PROMPT: Starting with the line that contains "Task: Click the" and ending with the last line of the listing, print each line exactly. Pictures stay out.

====== STUDY MATERIAL ======

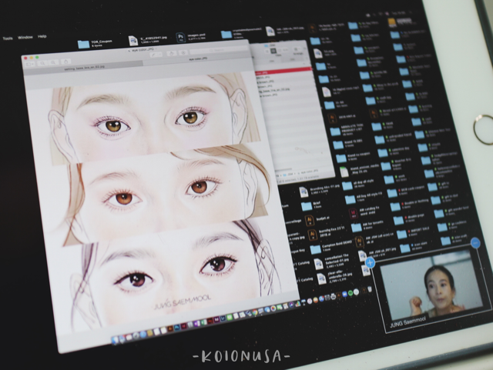This screenshot has width=493, height=370.
Task: Open the sidebar view dropdown in Preview
Action: [x=31, y=64]
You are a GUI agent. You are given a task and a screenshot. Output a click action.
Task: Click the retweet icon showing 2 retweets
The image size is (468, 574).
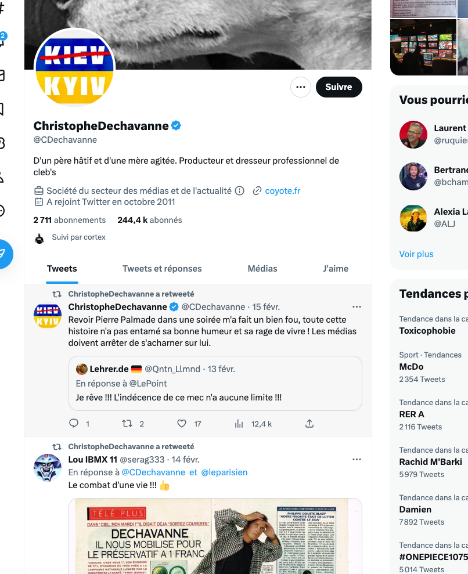(127, 424)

======

ANSWER TO THIS TASK:
Task: Click the retweet icon showing 2 retweets
The image size is (468, 574).
(127, 424)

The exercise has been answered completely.